Text provided:
The AWS ETL (Extract, Transform, Load) pipeline described here is designed to efficiently process banking data in CSV format. The pipeline automates the transformation and loading of this data into a DynamoDB table for further analysis, in this case for the sake of example, we are using mock banking data. It leverages various AWS services such as S3, Lambda, and Glue to provide a scalable and reliable solution.
-
Data Ingestion:
- The pipeline starts when a CSV file containing banking data is uploaded to the specified S3 bucket.
- The CSV file should be placed in the input/ directory within the S3 bucket.
-
Triggering Lambda through S3 Event:
- An S3 event notification is set up to detect the new file upload in the input/ directory.
- The S3 event triggers a Lambda function responsible for orchestrating the ETL pipeline.
-
Glue Job Execution:
- The Lambda function initiates the execution of a Glue Job, a fully managed ETL service provided by AWS.
- The Glue Job reads the CSV file from the S3 bucket and performs the necessary data transformations.
- The transformed data is then loaded into the specified DynamoDB table.
-
Completion Notification:
- After the Glue Job finishes processing and loading the data, it triggers another Lambda function.
-
CSV Archive:
- The Lambda function moves the processed CSV file from the input/ directory to the archive/ directory within the same S3 bucket.
- This archival step helps maintain a clean and organized storage of processed files.

Aim of the exercise:
Translate this sentence from the AWS ETL pipeline description into Spanish: "The CSV file should be placed in the input/ directory within the S3 bucket." The records are not needed for anything here.

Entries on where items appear
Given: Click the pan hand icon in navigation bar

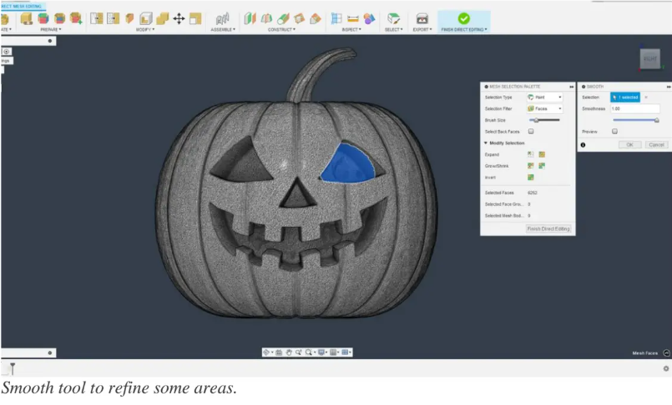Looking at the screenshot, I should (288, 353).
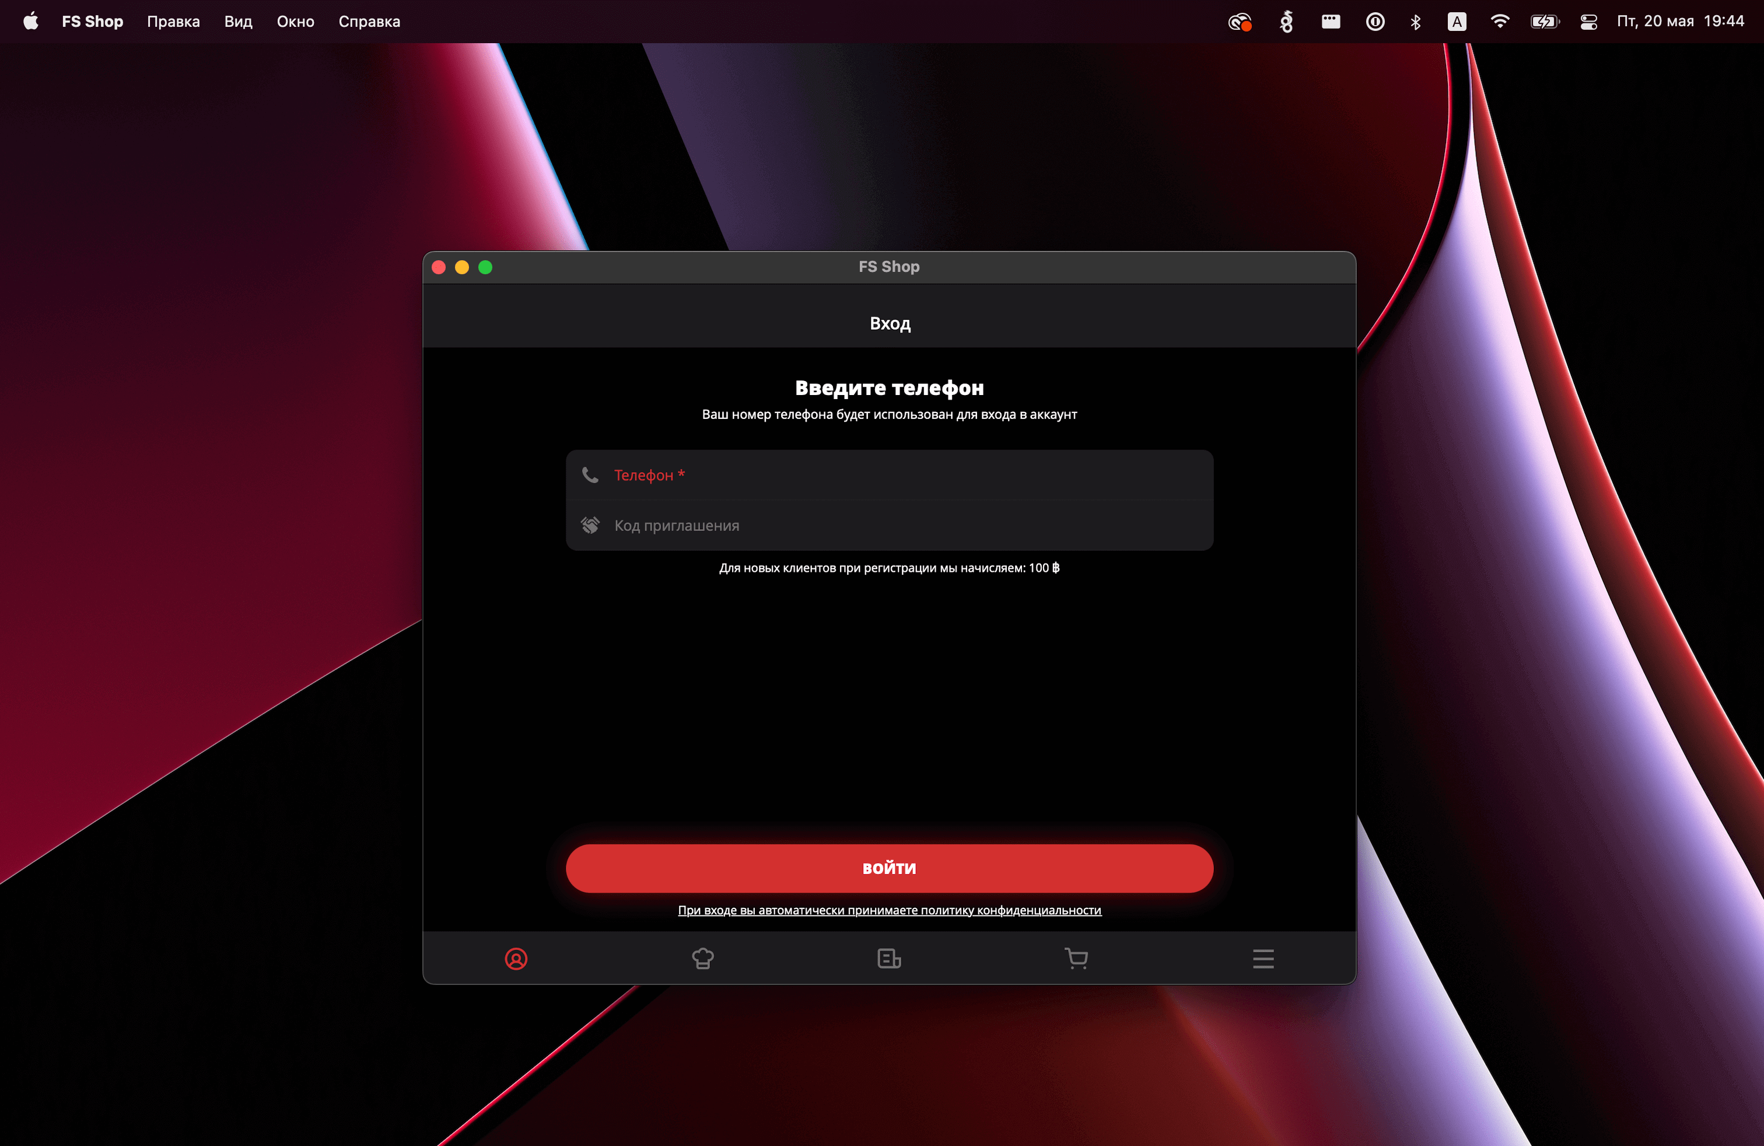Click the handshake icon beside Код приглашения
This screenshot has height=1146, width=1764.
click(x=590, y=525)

==

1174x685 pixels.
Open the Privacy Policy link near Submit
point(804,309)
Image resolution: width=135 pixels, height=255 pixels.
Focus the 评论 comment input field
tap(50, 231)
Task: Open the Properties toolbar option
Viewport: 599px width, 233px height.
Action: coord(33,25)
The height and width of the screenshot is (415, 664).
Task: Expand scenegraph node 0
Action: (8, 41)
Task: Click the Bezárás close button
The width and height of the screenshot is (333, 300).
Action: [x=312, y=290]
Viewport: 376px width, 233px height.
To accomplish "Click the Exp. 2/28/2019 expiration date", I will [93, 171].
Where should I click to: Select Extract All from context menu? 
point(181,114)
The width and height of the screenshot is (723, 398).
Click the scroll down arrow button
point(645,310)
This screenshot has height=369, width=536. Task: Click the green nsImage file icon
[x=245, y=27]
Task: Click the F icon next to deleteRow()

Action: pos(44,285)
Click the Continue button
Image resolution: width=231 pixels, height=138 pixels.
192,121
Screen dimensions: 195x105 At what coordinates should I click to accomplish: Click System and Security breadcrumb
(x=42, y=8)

The result:
El archivo CSV debe colocarse en el directorio input/ dentro del bucket de S3.